Fostering collaboration between general practice and public health

Primary care and public health offer a unique opportunity to support one another, and the important synergies between the two specialties are clear, argue Maggie Rae, president of the Faculty of Public Health, and Martin Marshall, chair of the Royal College of General Practitioners

CREDIT: This is an edited version of an article that originally appeared on The BMJ

As the president of the Faculty of Public Health, and chair of the Royal College of General Practitioners (RCGP), we know the importance of fostering deep collaboration between primary care and public health. Our members, representing the UK’s public health and general practice workforce, face many cross-cutting issues. Both specialties understand that factors rooted in inequality – such as homelessness, addiction, poor quality housing, obesity and smoking – all impact profoundly on the health of communities and the individuals who live within them.

General practitioners, given their closeness to the communities they serve, understand the importance of individual and local determinants of health; this is reflected in the fact that core competencies within the RCGP’s training curriculum include ‘community orientation’ and ‘practising holistically’. When consulting with patients GPs, working with practice staff such as nurses and social prescribers, seek to not only treat illness, but to also identify the root causes of ill-health. This insight is invaluable to public health specialists who can then work collaboratively to deliver effective interventions based on clear evidence.

This feedback system between general practice and public health is reciprocal in nature and, just as insight from GPs and practice teams in the community help public health specialists deliver effective interventions at population level, so public health data and principles support GPs in their practice. As well as responding to major incidents, and threats to population-level health such as pandemics, public health specialists work with local, regional and national stakeholders to design, deliver and evaluate interventions which will protect and improve the health of populations. This work – and the data it generates – supports GPs in enhancing their primary care practice to ensure it is aligned with the needs of the communities they serve.

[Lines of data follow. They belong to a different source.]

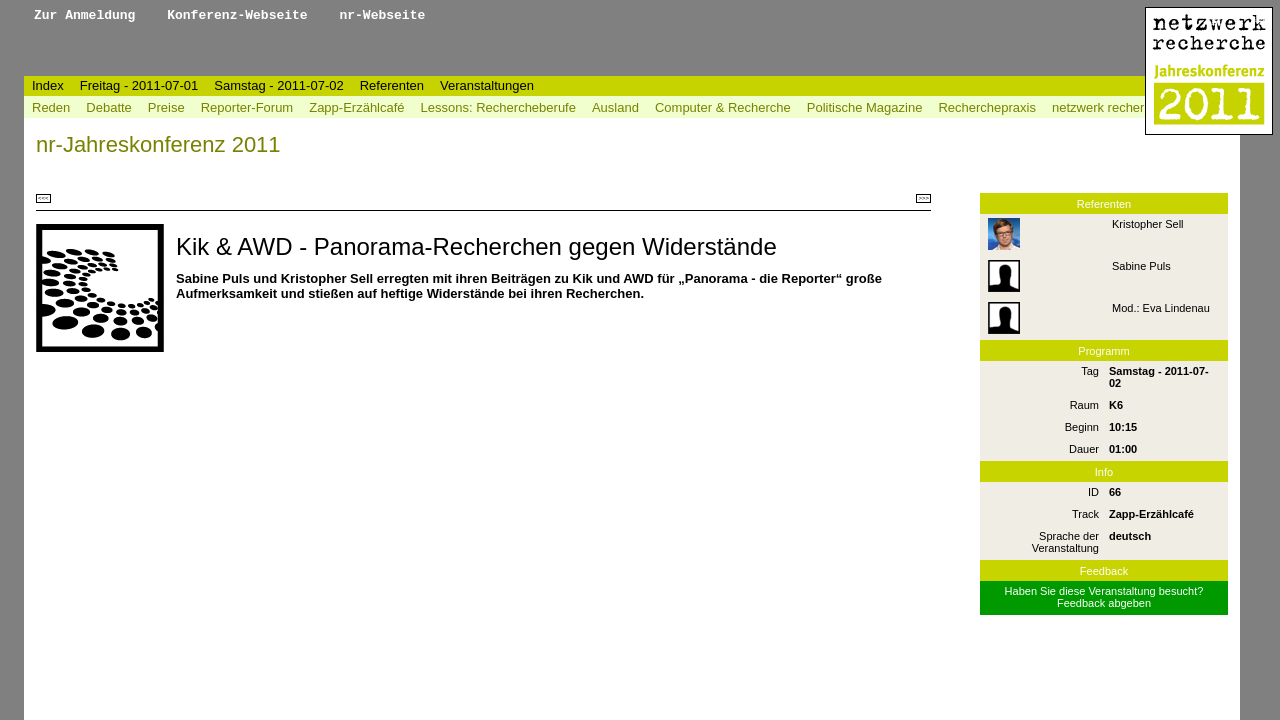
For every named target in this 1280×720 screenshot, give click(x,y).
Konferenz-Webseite (241, 15)
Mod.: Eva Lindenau (1161, 308)
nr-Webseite (382, 15)
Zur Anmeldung (88, 15)
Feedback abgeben (1104, 603)
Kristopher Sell (1148, 224)
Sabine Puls (1141, 266)
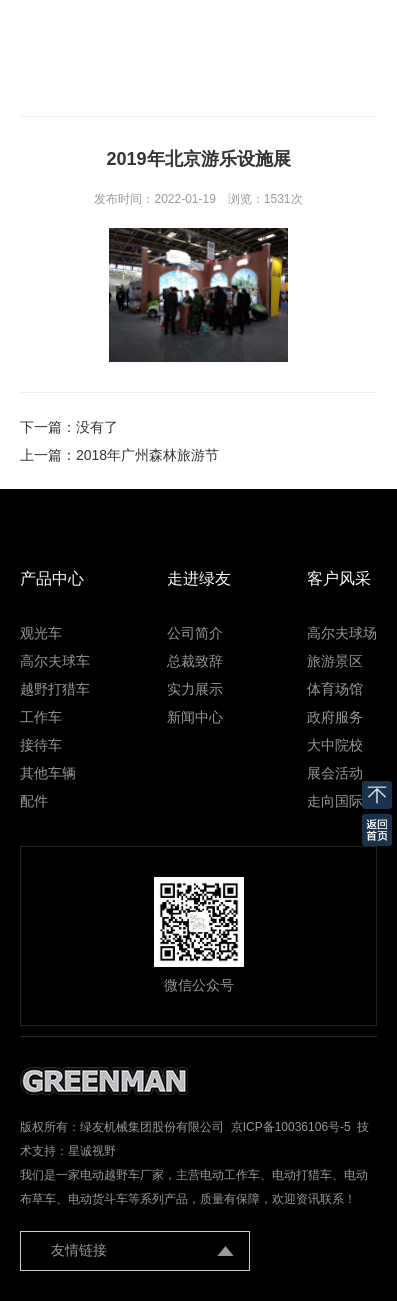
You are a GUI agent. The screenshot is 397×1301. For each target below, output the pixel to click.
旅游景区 (335, 661)
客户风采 (339, 578)
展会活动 (335, 773)
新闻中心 (195, 717)
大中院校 (335, 745)
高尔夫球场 (342, 633)
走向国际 (335, 801)
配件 (34, 801)
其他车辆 (48, 773)
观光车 (41, 633)
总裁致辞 (195, 661)
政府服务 (335, 717)
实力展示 (195, 689)
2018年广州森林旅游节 (147, 455)
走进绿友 (199, 578)
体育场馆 (335, 689)
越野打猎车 (55, 689)
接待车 (41, 745)
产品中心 (52, 578)
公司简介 (195, 633)
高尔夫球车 (55, 661)
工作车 (41, 717)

Public health and general practice staff recognise that in order to improve health at a local, regional and national level, we must tackle the underlying issues which impact patients and populations; the wider determinants of health. Both our specialties are concerned with the imperative of reducing health inequalities, with our members seeing the devastating impacts of these disparities day-in, day-out – and both our specialties understand that in order to improve health, we must empower communities, offer effective support systems for those in most need and, wherever possible, intervene upstream in order to prevent ill-health. General practice and public health staff cannot do this alone but, given the time, resources and tools, many are already demonstrating that there is significant opportunity here.

Assessing needs

Public health professionals assess the health needs of the populations they serve, and work with a range of partners to protect and improve health for all. The specialty covers a broad base of work, primarily concerned with three domains of practice; health protection, health improvement, and healthcare public health. All these areas are informed by evidence and research; public health has strong academic specialists which helps to strengthen the scientific underpinning of the specialty.

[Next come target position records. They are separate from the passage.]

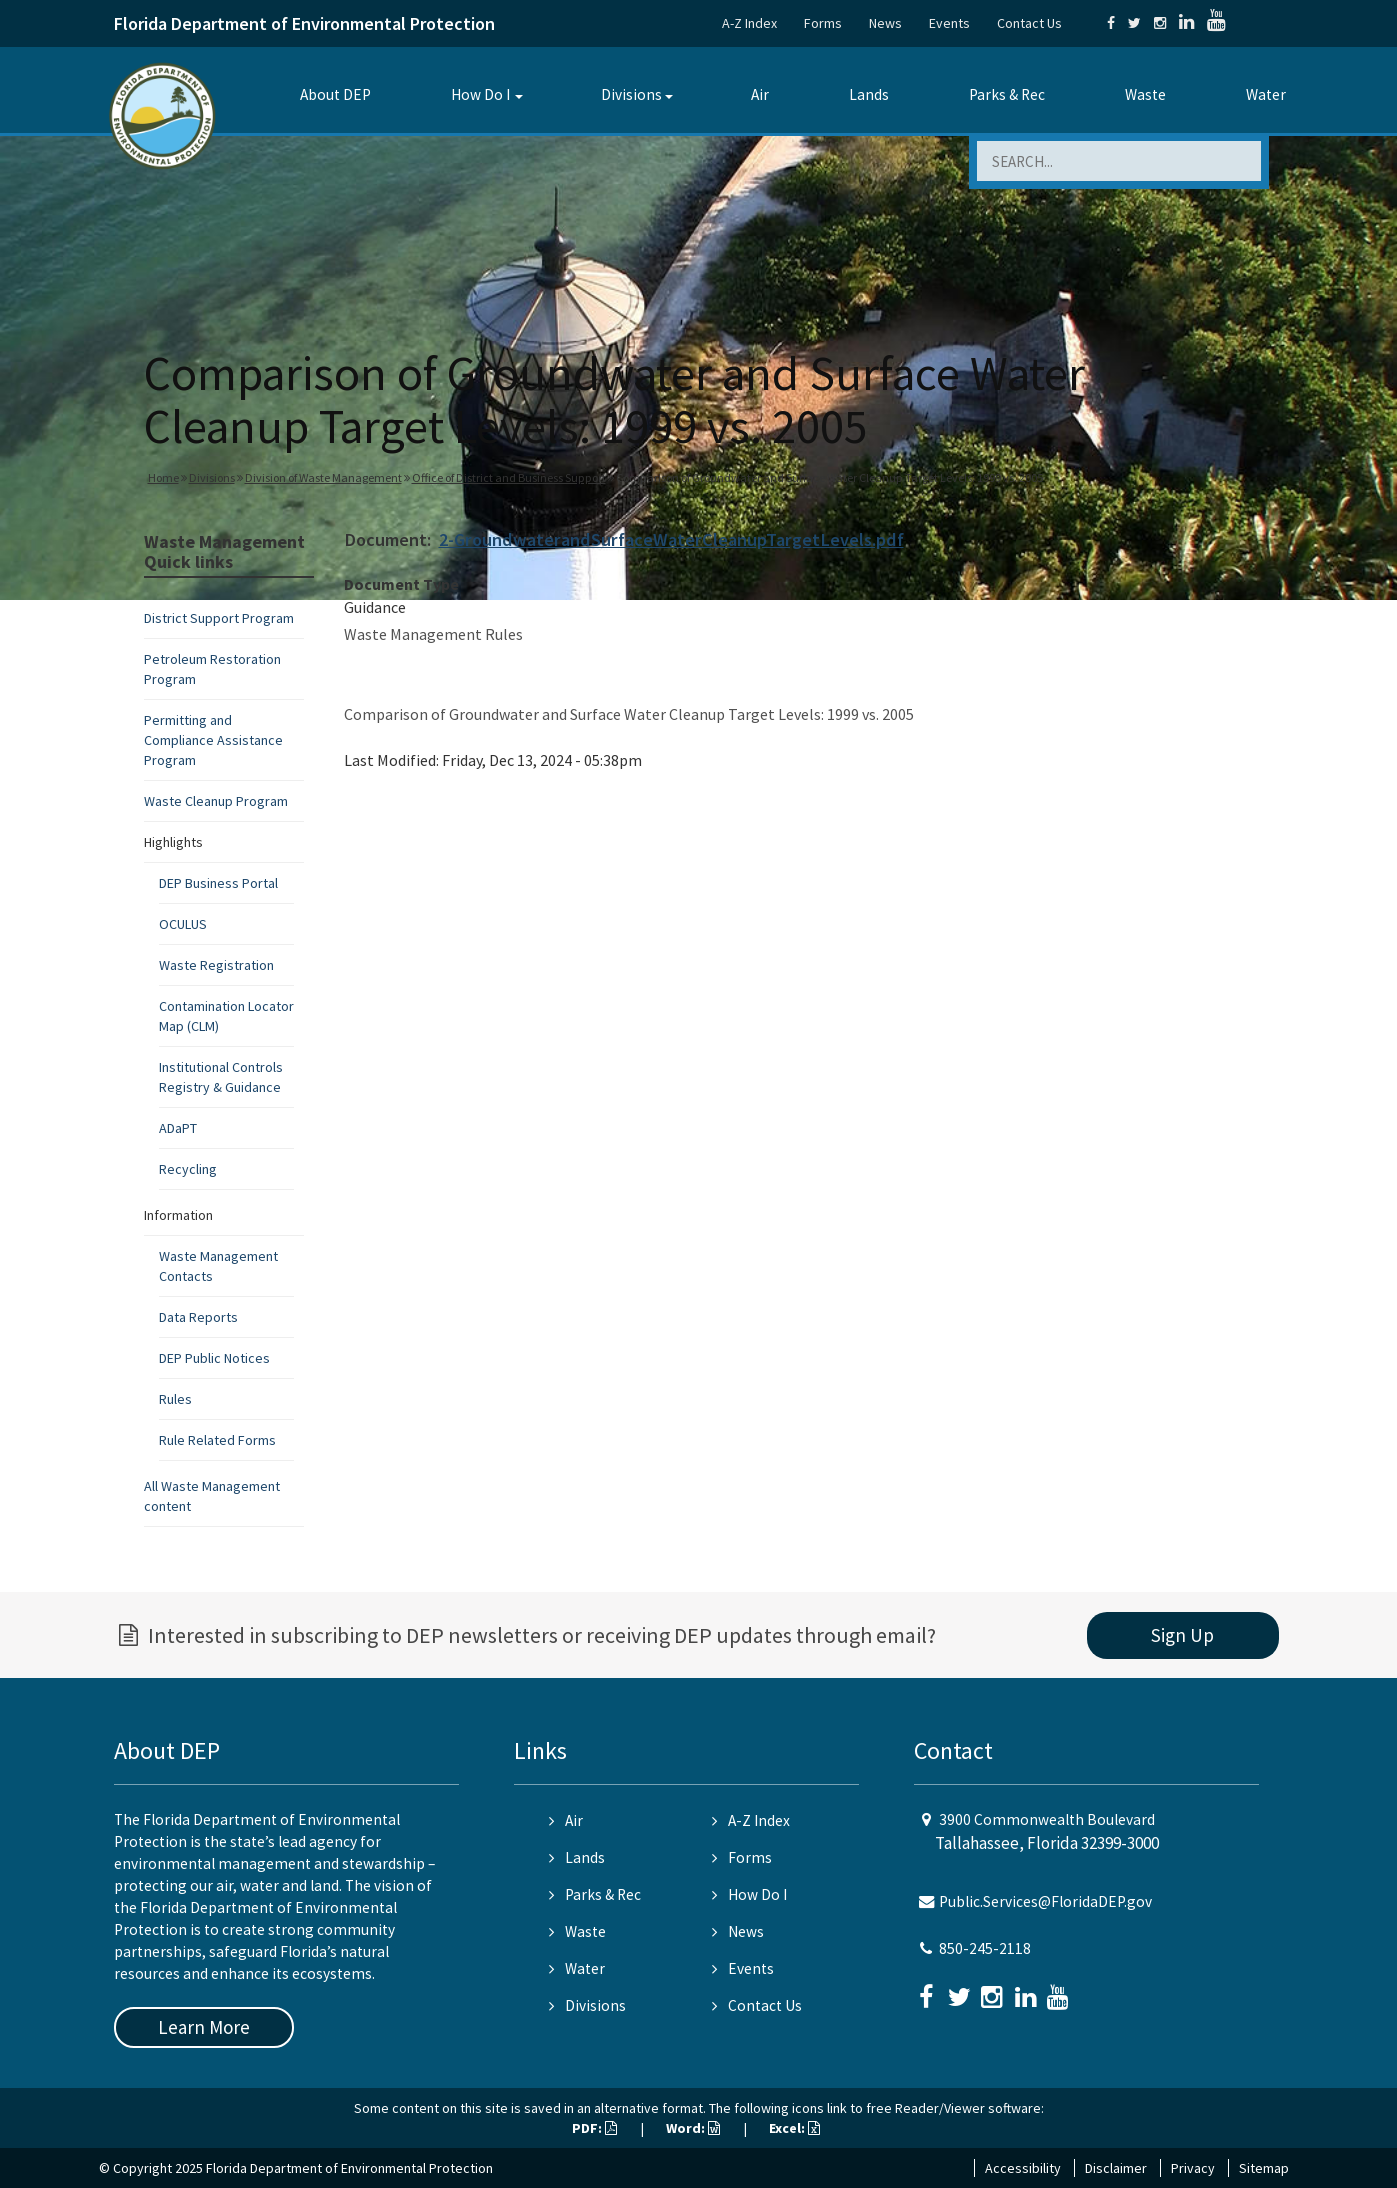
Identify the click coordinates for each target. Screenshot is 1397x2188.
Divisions (631, 94)
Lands (869, 94)
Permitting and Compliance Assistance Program (213, 740)
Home (163, 477)
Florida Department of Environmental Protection (304, 23)
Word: (693, 2128)
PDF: (594, 2128)
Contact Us (1029, 23)
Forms (823, 23)
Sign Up (1182, 1635)
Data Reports (198, 1317)
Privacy (1193, 2168)
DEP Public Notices (214, 1358)
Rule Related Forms (217, 1440)
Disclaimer (1116, 2168)
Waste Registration (216, 965)
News (885, 23)
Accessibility (1023, 2168)
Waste (1145, 94)
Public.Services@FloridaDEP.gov (1045, 1901)
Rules (175, 1399)
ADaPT (178, 1128)
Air (760, 94)
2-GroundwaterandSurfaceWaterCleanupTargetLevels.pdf (671, 539)
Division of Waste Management (323, 477)
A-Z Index (749, 23)
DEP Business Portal (218, 883)
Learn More (204, 2027)
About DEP (335, 94)
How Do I (480, 94)
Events (949, 23)
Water (1266, 94)
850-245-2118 (985, 1948)
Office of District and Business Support (509, 477)
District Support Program (219, 618)
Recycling (188, 1169)
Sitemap (1264, 2168)
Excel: (794, 2128)
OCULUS (183, 924)
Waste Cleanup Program (216, 801)
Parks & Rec (1007, 94)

Taken together, these domains of public health form a specialty which can identify the ever-changing needs of populations and deliver effective interventions to improve health outcomes and reduce inequalities. Public health specialists assess current and future health and care needs so that we can better support communities and individuals.

Protecting the health of populations requires public health professionals to take a broad-based approach to health and wellbeing, delivering work to improve the foundations for good health. This population health approach seeks to reduce inequalities and provide conditions that support good health in our economy, housing, environment, nutrition, transport, planetary health and all other areas that have an impact on health and wellbeing.

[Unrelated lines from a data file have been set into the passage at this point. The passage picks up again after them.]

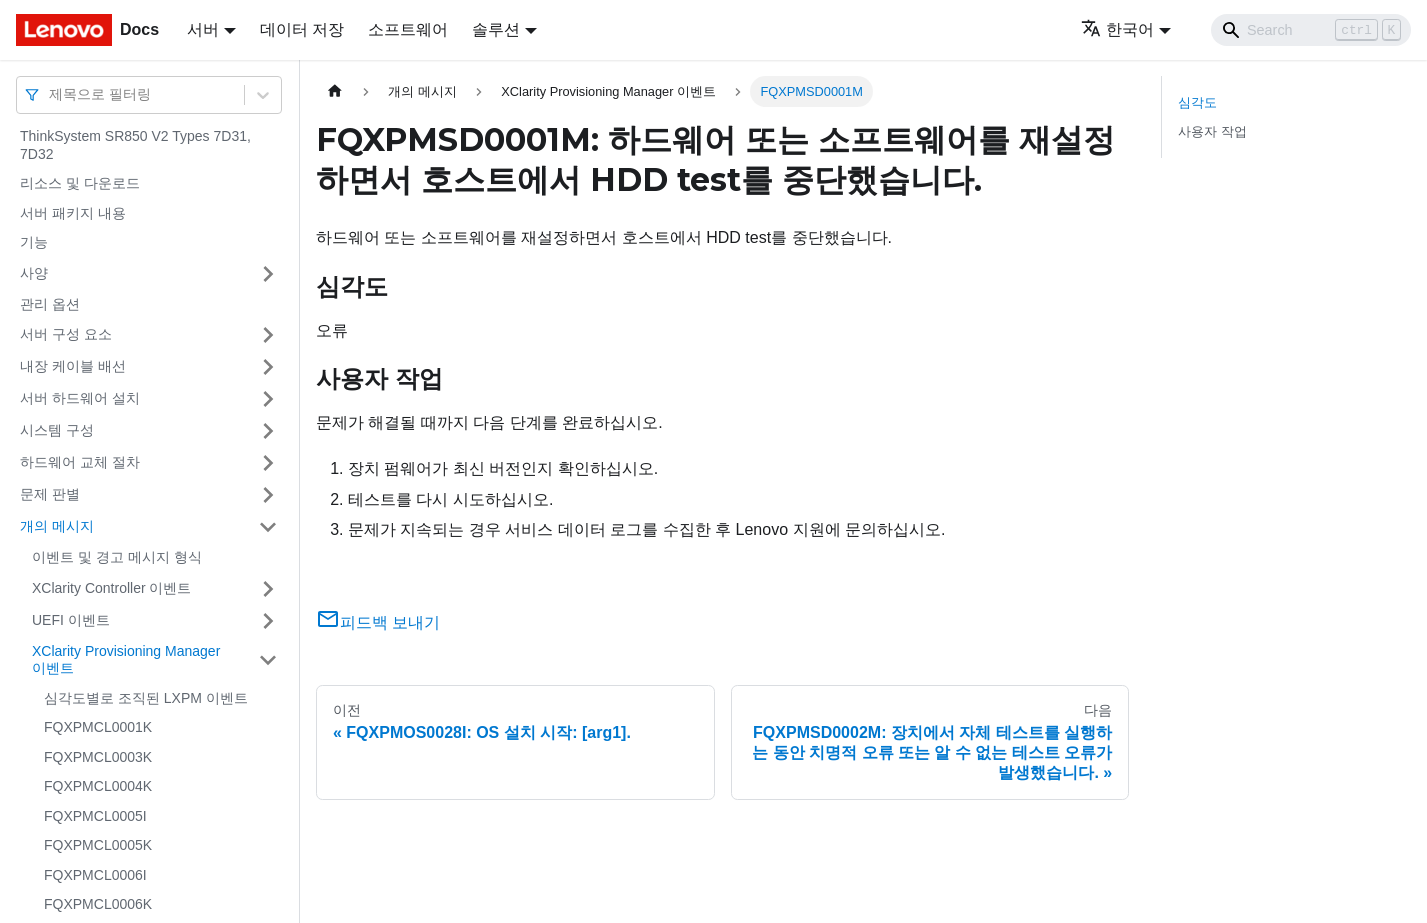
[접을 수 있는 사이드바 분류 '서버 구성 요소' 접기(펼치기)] (268, 335)
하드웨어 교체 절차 (80, 462)
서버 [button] (203, 29)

Our specialties offer a unique opportunity to support one another, and the important synergies between primary care and public health are clear. There are a range of shining and emerging examples of public health and primary care collaboration in practice. Perhaps one of the most well-known is the Bromley by Bow Centre, in Tower Hamlets, which serves a population facing severe deprivation and was founded by the community itself in the 1990s.

Championing social prescribing

Working with local public health teams, the GP team delivered an exemplary model of primary care which focused not only on treating patients, but also on addressing the foundational causes of their ill-health. In an area where poor health is driven by deprivation, the centre championed social prescribing to tackle issues of isolation, unemployment and lack of support. In so doing, GPs could continue to treat their patients while also working to prevent the root causes of poor health, addressing the deep inequalities faced by the community.

The interests of our two specialties also converge on issues of policy – especially as our members fight to deliver services following years of austerity. Funding cuts and frequent re-organisation of the public health system has limited the capacity of public health teams to build effective working relationships with local general practice; similarly, GPs have faced workforce shortages and increased clinical pressures which have stifled opportunities for deeper collaboration with public health colleagues.

Properly resourced public health and primary care teams, placed within a framework which allows for effective integration, will work together to deliver improvements in health that our two specialties could not achieve alone. The upcoming developments to the role of Integrated Care Systems, perhaps, offer an opportunity to foster this deeper collaboration, but serious gaps remain in these plans.

What is certain is that, despite the mounting pressures our workforces face in responding to the long-term impacts of the COVID-19 pandemic, our members will continue to collaborate to protect and improve health for all.